▸ Extracted text
--*--
AMENDED SENTENCING MEMORANDUM AND ORDER
Defendant pled guilty to one count of accepting bribes from contractors to fraudulently induce insurance carriers to lower Workers' Compensation premiums. The specific statutory penalty is zero to five years in prison and a $ 1,000 fine. See 18 U.S.C. § 1341. A fine of $ 250,000 for this felony is permitted. See 18 U.S.C. § 3571(b)(3).
Defendant, for many years, has regularly accepted substantial bribes in the building industry for falsifications leading to reduced insurance premiums. He was a trusted employee with the title of Insurance Rating Board Inspector.
Except for this criminal conduct, defendant has led an estimable private, familial and charitable life. He has a good war record as a member of the armed services. His health is poor; he suffers from circulatory disease and diabetes. He has assets of over $ 800,000; these assets were legally obtained through inheritance and other non-criminal means.
By a plea agreement letter, the government promised not to seek an upward departure, but the court's power to depart upward remains unimpaired. The Guideline offense level is 4, permitting a term of zero to six months in prison and a maximum fine of $ 5,000. See Guideline § 5E1.2(c)(3).
Because of defendant's poor health and the fact that he will probably never again have a position of trust, specific deterrence or incapacitation is not required. General deterrence must here be the primary consideration in sentencing.
The government's contention, as embodied in the presentence report, is that this defendant over many years took substantial bribes. A number of witnesses were available to testify at a Fatico hearing about individual instances of bribery, but the government was unable to calculate the total amount. It declined the court's invitation to seek substantial restitution. Neither party requested a factual hearing. In the absence of a Fatico hearing, the court did not believe it desirable to order restitution on its own motion over the opposition of the defendant.
--*--
[Collected data entries]
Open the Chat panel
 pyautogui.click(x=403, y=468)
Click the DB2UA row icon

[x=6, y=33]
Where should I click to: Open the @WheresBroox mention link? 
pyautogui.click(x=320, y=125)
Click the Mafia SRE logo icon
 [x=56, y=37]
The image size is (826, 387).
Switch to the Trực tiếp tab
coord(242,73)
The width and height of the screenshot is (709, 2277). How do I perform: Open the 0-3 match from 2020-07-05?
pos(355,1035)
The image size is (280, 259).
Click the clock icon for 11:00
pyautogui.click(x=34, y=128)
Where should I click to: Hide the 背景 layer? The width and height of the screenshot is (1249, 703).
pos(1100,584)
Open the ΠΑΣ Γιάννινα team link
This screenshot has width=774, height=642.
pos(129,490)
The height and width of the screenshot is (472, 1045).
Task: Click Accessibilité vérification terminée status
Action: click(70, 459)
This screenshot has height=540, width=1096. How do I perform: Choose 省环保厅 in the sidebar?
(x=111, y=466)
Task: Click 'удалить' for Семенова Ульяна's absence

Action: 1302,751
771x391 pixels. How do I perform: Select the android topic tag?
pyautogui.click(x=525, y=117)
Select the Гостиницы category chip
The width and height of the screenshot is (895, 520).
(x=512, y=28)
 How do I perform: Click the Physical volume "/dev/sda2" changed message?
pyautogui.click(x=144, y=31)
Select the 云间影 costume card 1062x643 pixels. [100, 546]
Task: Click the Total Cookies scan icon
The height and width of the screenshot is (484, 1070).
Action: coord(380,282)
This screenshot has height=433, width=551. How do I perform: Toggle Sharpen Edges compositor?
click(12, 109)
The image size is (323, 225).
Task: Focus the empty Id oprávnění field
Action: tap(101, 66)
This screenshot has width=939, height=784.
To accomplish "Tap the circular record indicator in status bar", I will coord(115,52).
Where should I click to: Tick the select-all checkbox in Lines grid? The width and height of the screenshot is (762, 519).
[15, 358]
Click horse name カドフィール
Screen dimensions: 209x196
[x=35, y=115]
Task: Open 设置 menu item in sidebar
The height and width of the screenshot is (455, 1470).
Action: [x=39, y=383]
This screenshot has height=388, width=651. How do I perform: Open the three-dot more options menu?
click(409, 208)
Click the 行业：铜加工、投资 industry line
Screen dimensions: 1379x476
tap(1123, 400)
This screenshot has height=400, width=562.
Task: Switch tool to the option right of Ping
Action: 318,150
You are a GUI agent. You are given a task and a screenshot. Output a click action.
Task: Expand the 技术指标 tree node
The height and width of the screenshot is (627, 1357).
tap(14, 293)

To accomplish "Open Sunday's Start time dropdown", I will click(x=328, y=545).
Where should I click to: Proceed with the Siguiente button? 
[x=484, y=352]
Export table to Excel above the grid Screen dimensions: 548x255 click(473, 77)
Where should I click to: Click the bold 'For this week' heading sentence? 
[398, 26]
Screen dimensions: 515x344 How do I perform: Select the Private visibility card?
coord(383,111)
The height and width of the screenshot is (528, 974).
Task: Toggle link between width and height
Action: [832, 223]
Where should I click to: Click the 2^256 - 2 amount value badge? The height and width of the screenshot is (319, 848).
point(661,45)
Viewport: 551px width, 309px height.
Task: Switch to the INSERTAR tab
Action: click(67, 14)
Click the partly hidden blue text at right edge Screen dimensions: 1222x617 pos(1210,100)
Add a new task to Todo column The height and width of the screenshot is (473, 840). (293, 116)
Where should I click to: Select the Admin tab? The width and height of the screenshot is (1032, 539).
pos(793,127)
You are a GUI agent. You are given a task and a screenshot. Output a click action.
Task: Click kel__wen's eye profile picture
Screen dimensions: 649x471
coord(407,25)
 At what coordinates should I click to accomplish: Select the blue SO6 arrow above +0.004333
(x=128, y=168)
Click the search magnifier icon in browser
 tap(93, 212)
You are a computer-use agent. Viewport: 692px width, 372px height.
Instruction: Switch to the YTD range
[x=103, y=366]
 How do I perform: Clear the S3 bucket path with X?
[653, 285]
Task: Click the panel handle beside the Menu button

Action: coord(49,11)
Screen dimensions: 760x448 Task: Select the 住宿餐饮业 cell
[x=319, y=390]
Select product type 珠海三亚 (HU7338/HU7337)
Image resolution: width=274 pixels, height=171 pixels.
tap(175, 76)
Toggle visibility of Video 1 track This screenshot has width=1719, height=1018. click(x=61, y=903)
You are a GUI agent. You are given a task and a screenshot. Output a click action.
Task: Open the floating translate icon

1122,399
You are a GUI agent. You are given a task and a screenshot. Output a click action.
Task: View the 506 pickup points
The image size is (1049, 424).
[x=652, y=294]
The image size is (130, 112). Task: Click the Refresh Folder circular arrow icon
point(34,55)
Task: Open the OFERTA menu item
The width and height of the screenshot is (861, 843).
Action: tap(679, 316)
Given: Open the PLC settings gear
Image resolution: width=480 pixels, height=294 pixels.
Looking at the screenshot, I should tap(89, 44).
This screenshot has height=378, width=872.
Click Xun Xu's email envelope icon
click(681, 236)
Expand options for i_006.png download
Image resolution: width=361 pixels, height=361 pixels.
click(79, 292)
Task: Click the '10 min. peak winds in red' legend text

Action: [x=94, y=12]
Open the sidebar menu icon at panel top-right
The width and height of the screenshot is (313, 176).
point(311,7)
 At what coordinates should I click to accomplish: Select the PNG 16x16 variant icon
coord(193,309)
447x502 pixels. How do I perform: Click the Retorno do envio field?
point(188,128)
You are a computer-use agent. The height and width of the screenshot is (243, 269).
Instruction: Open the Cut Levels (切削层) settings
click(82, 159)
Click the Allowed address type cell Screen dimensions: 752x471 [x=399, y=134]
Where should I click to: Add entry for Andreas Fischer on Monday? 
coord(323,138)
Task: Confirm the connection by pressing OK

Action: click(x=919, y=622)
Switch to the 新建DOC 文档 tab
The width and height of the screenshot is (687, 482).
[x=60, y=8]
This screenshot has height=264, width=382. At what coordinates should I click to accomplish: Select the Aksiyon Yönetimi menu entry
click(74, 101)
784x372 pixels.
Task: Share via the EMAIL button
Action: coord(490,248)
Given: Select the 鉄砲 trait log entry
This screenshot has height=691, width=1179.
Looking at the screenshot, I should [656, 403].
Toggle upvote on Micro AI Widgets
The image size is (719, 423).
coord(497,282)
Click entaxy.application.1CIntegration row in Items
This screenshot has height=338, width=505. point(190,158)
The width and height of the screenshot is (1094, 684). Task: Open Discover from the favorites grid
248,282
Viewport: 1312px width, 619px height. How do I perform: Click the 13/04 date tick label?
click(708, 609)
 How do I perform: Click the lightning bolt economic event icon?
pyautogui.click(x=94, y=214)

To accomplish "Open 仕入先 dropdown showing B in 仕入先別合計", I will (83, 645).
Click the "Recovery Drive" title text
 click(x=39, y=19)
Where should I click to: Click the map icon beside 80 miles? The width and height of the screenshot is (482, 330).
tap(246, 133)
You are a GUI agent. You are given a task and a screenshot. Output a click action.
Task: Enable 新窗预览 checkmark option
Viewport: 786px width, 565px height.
--*--
▸ What is being asked
Write the next part of the sentencing memorandum, picking up after its final sentence. The records have no connection to the text.

▸ Task response
The Guideline maximum fine of $ 5000 in a case like this, in this District, at this time, with this defendant, verges on the absurd. The defendant is well-to-do and capable of paying a very large fine. His crimes seem to have been motivated simply by greed. They helped destroy the confidence our citizens are entitled to feel in the honesty and impartiality of those who serve in a quasi official capacity. The defendant has betrayed a trust under the most tawdry of circumstances.
An upward departure is warranted when "there exists an aggravating . . . circumstance . . . not adequately taken into consideration by the Sentencing Commission in formulating the guidelines. . ." 18 U.S.C. § 3553(b). See United States v. Concepcion, 795 F. Supp. 1262, 1282 (E.D.N.Y. 1992). Where, as here, general deterrence is the overriding purpose of the sentence, the guideline limits do not apply. Id.
The court takes judicial notice, based on cases tried in this court, that bribery, kickbacks and corruption in the building industry in New York City is widespread, resulting in hundreds of millions of dollars in excess costs. Given these circumstances, a fine of $ 5000 would be unacceptable.
One can imagine the conversation among corrupt builders, inspectors and unionists were a $ 5000 fine to be imposed. It might go something like this:
-You remember Bonventre. He took those bribes in shakedowns for so many years to get lower insurance rates.
-Yes. He was notorious.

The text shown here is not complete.